20 October 2005


getting up to speed

it's ironic. after working on a product for people writing software while I was at that big company for the past four and a half years, I actually had very little exposure to code. after all, our process was to convince developers to squeeze everything that needed translating into as few files as possible, and for those files to basically be collections of translatable text.
what's more, the tools we used for our work sanitized the experience. all I saw was what needed to be translated (although I know this wasn't always true for some of my colleagues).
now, I am looking at code all day. I'm not translating UI, either. although I worked on a small manual for one component on Monday, since then I have had lots of code. makefiles. CPP files. H files.
and I'm translating comment files. stuff we usually ignored at my old company.
of course, it makes sense to translate this stuff. the code was written by developers, and it's going to be read by developers who need to make more code based on it. so they need to know how the code they read was written.
but developers are rarely good writers. of course, they suffer from the chronic afflictions of spelling and grammar mistakes (as I do). but the medium in which they write demands that they be terse. when the lines end, they can't just keep typing. they either have to finish a sentence (or a thought, even) within less than 80 spaces, or pretend they're on a typewriter: hit the carriage return, the space bar a few times, and then start typing again.
so they write in short bursts. calls function. returns value. very stacatto.
and if they happen to be verbose, which can be good for the reader, it's not good for the translator. although short sentences can be hard to work on (where's the verb? which one is the subject? what tense are we in?), long sentences have two major problems, one of which is brand new to me.
the old issue is the increased complexity. Japanese syntax is, in essence, the reverse of English. yes, in a simple sentence, the subject usually comes first (but readers rely more on little particles, parts of speech that mark the function of nouns in sentence). the complexity comes when clauses modifying nouns or phrases move in. those clause precede the modified part, unlike English, where a modifying clause usually comes after (with a which or a that marking it). so, in Japanese, you can be reading along and suddenly realize that what you just thought was the main bits of the sentence, is actually a modifying clause, 'cause here come the main buts, but wait, this is a modifying clause too...
parsing the sentence is half the fun, I suppose... :)
but when a long sentences has these line breaks in the middle, as code forces a writer to include, the software that we use to track our translations is thrown a curve. the way translation memory software works is it breaks down the original text into units. usually a unit ends with a period. or a colon. or a line break... uh-oh.
if Japanese syntax is the reverse of English, what this can mean is that I have to translate the part of the sentence at the end, sometimes three or four lines down, first. the translation units don't really match, then. so we can't really consider long sentences an effective part of the translation memory. which means the translator relies on the older version of translation memory: gray matter. :)

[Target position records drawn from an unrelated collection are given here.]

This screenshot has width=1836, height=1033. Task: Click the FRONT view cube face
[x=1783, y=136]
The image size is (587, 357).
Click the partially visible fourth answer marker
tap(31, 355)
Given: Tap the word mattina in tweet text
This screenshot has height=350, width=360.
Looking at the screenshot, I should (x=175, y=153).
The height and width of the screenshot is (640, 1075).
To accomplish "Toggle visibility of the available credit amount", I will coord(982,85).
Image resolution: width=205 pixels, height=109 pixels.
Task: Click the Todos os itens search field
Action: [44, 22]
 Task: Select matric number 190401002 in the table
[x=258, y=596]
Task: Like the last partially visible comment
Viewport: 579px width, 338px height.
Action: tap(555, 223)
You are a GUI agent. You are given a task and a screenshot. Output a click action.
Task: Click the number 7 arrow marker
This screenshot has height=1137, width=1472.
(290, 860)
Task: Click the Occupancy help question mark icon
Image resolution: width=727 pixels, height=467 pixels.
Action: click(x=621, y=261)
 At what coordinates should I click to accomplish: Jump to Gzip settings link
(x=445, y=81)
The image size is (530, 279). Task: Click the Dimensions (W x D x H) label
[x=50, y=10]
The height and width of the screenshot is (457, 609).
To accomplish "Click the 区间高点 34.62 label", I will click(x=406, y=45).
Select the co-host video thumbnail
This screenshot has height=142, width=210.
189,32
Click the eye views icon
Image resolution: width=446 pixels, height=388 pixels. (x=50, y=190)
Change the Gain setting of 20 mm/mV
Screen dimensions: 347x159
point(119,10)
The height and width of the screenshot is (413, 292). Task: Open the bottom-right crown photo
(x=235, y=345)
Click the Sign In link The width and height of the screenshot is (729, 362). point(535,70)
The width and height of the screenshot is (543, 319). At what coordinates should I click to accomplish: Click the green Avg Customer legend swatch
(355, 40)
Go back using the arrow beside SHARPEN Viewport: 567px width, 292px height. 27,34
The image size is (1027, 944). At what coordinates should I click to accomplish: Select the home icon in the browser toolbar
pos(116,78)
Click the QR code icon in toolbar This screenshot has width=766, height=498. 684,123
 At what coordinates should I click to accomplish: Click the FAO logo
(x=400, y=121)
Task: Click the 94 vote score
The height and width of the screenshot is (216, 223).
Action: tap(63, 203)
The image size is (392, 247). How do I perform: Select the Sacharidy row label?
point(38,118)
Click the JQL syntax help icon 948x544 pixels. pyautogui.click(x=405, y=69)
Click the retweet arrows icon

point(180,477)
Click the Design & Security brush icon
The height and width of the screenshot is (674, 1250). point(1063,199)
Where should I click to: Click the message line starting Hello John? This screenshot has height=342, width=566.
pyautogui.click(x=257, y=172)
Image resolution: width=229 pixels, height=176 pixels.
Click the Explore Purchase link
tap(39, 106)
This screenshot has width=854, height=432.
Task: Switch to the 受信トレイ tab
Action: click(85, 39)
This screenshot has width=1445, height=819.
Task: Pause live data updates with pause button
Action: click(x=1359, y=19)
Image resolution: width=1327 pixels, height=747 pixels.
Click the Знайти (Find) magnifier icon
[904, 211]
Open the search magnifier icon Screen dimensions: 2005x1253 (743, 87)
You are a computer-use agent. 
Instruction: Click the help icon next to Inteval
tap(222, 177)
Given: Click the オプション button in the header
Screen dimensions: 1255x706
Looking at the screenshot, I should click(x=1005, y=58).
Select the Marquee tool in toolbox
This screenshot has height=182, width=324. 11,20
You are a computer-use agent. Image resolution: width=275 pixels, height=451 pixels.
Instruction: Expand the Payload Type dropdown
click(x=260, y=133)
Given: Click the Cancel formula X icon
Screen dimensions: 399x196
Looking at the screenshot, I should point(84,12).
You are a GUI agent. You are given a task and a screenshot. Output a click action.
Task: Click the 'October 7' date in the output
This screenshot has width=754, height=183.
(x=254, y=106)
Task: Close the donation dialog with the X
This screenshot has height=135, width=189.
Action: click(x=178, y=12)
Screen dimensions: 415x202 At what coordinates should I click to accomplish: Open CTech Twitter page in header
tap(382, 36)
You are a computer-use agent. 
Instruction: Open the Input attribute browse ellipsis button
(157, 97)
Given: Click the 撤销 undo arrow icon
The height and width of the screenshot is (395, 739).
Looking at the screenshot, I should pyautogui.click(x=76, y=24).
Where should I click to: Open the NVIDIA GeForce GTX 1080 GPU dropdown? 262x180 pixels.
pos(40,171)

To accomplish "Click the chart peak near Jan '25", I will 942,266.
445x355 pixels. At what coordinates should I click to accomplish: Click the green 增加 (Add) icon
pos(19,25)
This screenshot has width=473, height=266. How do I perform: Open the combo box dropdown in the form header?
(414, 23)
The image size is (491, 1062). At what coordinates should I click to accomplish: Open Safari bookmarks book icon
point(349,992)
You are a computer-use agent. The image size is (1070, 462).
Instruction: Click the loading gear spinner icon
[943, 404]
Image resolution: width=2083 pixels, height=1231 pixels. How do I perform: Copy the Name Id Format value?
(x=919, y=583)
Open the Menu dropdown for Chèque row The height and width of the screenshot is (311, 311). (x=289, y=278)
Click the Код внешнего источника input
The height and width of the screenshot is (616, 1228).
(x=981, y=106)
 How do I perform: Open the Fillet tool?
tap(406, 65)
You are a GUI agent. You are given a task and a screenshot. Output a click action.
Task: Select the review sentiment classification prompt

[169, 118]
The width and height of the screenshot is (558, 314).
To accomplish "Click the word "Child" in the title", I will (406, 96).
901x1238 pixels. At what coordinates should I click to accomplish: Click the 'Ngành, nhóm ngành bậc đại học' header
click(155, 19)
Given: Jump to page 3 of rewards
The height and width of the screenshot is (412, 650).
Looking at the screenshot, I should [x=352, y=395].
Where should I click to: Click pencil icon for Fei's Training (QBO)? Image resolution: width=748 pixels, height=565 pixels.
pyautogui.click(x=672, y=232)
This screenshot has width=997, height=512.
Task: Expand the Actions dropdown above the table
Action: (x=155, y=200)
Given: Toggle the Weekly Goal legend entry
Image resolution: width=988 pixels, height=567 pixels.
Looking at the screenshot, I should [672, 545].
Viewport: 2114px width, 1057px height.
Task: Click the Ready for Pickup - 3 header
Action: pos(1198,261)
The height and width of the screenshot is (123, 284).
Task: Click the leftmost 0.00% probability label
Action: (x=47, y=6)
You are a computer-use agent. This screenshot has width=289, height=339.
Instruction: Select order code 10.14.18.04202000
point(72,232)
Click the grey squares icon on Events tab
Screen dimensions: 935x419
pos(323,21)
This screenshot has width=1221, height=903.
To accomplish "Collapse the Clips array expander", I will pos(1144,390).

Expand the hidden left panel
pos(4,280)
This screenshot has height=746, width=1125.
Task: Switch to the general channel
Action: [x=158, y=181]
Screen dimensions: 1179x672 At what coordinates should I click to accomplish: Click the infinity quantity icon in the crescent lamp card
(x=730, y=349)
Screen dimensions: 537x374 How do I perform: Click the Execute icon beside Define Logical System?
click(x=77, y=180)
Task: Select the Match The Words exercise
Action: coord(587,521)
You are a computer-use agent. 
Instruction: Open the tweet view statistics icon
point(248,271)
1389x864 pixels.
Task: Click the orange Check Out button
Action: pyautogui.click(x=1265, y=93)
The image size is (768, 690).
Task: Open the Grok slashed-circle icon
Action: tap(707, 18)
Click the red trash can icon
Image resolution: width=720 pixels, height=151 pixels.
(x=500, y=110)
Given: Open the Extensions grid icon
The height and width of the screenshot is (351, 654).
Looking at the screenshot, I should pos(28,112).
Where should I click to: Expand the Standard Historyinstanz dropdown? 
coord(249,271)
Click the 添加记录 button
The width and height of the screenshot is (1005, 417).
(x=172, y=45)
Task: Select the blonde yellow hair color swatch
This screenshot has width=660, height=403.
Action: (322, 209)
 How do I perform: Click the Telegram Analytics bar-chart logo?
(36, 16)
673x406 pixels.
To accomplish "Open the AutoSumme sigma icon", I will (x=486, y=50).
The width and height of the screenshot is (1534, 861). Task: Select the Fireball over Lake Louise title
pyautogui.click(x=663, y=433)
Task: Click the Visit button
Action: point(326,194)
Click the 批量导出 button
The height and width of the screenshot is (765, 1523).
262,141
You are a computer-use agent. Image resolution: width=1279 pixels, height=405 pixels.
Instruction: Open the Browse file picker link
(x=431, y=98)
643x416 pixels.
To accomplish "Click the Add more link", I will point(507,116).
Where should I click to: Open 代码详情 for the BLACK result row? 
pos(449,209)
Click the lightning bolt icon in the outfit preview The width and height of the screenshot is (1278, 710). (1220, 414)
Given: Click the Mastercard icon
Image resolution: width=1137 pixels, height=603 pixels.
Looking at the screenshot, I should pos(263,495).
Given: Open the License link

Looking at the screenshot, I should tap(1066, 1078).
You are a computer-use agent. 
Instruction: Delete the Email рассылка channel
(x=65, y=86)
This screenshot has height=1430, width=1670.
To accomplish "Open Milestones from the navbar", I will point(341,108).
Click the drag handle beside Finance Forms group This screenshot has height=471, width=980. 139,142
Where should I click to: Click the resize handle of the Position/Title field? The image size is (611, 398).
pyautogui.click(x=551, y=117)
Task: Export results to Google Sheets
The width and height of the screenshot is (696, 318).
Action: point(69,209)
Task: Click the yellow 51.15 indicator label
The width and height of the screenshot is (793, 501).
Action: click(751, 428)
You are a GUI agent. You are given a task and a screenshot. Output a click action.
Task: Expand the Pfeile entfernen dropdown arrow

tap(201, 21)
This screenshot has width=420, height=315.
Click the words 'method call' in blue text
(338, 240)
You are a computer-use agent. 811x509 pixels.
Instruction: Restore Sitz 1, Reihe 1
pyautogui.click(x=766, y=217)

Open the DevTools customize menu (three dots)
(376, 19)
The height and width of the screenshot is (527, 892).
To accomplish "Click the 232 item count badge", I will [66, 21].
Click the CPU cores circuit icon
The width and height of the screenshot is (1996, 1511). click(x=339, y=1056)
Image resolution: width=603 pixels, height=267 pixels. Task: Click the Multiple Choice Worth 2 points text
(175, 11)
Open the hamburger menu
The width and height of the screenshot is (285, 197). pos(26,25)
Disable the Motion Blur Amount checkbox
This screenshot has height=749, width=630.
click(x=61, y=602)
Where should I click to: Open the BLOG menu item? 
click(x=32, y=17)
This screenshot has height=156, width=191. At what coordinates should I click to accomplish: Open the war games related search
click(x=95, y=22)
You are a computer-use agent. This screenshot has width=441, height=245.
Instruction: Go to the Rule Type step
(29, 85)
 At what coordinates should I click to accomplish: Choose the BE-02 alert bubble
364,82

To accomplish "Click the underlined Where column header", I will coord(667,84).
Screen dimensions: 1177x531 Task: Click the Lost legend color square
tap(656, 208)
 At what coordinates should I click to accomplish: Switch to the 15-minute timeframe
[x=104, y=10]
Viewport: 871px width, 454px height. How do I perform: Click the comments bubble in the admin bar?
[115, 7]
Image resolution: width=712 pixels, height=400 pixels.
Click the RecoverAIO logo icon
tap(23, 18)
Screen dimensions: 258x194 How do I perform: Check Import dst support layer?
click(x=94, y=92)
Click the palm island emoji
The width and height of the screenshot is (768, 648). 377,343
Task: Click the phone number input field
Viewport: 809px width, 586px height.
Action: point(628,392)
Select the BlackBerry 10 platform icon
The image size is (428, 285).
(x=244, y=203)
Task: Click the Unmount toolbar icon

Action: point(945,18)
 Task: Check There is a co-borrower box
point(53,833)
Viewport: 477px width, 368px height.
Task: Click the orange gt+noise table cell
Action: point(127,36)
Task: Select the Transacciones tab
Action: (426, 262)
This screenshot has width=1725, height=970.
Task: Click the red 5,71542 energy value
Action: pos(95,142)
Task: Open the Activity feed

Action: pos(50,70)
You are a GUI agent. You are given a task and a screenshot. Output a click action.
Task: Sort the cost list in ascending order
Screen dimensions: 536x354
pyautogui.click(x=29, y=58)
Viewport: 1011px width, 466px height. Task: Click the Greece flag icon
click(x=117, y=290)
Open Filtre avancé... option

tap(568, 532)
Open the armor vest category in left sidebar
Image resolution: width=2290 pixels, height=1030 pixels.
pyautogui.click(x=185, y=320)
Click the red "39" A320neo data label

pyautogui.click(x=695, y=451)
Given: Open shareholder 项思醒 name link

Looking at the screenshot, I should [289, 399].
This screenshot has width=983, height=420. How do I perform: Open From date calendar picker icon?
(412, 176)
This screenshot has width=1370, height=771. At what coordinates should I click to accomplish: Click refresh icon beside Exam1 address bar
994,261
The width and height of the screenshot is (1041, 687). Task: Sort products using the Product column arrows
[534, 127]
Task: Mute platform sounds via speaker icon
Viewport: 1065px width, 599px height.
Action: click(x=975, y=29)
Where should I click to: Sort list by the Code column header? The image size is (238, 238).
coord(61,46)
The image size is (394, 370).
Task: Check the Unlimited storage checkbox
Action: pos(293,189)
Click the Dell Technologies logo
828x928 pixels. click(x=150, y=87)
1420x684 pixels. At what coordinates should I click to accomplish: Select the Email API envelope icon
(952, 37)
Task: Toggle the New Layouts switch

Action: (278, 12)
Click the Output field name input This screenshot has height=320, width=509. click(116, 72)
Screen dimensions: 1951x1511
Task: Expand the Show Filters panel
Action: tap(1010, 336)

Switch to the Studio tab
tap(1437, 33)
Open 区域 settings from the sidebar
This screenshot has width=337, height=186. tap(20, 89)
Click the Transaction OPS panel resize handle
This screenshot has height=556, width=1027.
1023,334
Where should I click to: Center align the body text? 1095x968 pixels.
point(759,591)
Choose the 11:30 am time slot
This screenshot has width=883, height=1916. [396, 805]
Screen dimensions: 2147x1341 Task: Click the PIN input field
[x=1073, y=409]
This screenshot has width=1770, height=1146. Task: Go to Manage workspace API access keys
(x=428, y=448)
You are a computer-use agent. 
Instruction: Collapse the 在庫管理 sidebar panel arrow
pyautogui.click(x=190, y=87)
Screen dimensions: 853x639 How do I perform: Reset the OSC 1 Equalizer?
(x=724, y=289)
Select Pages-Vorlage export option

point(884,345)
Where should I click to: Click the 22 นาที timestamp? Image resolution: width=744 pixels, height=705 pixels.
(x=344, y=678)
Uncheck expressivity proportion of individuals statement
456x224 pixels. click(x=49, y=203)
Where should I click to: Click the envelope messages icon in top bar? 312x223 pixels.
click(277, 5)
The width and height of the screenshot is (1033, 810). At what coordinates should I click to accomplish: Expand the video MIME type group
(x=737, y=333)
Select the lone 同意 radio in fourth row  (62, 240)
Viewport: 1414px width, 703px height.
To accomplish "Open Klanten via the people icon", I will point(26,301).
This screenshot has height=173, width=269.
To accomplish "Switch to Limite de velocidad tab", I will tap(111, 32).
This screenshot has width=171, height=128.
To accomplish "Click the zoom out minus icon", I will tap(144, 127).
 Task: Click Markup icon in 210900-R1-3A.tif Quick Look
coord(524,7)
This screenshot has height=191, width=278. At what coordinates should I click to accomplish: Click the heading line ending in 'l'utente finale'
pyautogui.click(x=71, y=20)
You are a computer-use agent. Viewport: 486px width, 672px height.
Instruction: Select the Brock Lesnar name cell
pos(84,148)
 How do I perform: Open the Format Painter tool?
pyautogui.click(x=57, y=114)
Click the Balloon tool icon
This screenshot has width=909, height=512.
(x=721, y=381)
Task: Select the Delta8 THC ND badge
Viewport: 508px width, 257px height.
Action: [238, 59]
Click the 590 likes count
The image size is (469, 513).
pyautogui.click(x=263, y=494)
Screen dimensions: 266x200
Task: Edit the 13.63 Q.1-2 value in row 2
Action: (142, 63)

some other things to report.

my new work place has a nice cafeteria, though I've only gotten a drink there (Crystal Light! hurray!). I should probably reserve comment until I actually eat something. I bring my lunch. Monday it was microwaveable spinach curry. Tuesday, chicken soup. Wednesday, leftover oden (a Japanese dish where you boil foods together in a clear soup base of fish and seaweed stock. I made mine with tofu and fish cake, which I love). I also bring my Crystal Light packets and my protein bars.

there's a store at the new company, and they sell refurbished equipment, cheaply! Hiro is excited about that, as I knew he would be.

finally found my iPod so I can listen to my music at work, instead of webcasts from radio stations, which are nice, but the quality.... headphones are a necessity. after working in an office with a door for so long, it's hard to concentrate when there are other people around. I used to do it in Japan, though, so I'll probably eventually wean myself from the iPod.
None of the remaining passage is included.